Dataset entries:

·····

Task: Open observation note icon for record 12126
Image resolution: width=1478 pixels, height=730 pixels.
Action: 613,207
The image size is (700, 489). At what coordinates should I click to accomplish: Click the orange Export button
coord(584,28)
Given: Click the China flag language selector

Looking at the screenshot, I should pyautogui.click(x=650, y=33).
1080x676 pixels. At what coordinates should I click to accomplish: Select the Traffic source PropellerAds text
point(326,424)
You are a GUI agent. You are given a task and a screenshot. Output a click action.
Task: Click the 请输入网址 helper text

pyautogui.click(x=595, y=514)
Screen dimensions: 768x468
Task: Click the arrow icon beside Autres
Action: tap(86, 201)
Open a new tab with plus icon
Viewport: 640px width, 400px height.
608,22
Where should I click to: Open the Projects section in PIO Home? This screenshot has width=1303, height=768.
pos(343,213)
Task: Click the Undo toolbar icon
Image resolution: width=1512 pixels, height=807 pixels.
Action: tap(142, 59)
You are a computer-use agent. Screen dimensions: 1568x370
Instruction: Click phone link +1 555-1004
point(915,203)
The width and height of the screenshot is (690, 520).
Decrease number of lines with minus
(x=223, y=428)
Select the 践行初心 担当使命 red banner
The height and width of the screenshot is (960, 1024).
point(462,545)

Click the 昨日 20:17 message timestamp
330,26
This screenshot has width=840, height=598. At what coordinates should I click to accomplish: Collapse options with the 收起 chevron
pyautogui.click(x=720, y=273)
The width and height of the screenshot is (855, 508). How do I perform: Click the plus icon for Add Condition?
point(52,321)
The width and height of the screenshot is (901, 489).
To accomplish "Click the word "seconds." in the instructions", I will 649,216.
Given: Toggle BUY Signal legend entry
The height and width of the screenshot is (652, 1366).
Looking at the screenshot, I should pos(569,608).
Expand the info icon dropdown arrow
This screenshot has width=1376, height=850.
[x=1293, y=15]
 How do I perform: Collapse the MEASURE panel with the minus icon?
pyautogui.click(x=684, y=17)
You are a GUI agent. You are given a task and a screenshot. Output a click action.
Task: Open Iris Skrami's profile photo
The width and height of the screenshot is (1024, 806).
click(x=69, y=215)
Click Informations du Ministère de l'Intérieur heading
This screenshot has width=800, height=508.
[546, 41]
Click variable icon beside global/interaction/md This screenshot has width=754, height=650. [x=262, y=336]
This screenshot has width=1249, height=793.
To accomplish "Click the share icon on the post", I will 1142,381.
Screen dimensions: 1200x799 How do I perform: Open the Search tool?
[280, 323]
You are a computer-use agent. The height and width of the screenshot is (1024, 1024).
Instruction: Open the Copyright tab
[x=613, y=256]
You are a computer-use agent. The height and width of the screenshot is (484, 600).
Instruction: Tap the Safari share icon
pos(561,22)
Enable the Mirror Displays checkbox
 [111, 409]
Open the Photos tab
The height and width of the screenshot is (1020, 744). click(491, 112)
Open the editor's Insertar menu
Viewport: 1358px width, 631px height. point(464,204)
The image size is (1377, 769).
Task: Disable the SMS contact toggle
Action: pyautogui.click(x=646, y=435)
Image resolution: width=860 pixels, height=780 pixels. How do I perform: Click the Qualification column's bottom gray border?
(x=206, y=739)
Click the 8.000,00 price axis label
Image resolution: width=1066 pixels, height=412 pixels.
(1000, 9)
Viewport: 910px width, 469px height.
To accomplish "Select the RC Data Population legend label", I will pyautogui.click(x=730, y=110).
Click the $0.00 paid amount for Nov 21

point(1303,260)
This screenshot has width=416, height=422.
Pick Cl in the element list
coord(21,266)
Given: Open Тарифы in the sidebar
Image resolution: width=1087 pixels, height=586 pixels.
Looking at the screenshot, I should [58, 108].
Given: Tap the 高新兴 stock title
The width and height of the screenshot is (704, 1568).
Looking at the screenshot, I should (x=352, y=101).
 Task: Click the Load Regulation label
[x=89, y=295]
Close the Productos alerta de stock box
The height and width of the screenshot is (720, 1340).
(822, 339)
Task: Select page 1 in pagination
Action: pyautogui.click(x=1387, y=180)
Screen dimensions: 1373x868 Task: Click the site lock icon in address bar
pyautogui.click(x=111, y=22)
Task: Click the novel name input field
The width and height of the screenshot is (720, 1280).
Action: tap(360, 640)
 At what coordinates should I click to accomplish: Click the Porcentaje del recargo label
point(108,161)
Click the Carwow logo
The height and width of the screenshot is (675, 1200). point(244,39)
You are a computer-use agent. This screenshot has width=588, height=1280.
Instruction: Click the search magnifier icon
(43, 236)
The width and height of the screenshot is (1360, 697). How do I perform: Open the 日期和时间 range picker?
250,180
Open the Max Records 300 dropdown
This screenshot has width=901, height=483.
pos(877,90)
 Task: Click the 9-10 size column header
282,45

·····

=== What is needed ===
Say, as a single number and nothing more, how many lines of the entries contain the word "computer".

=== Completed task ===
4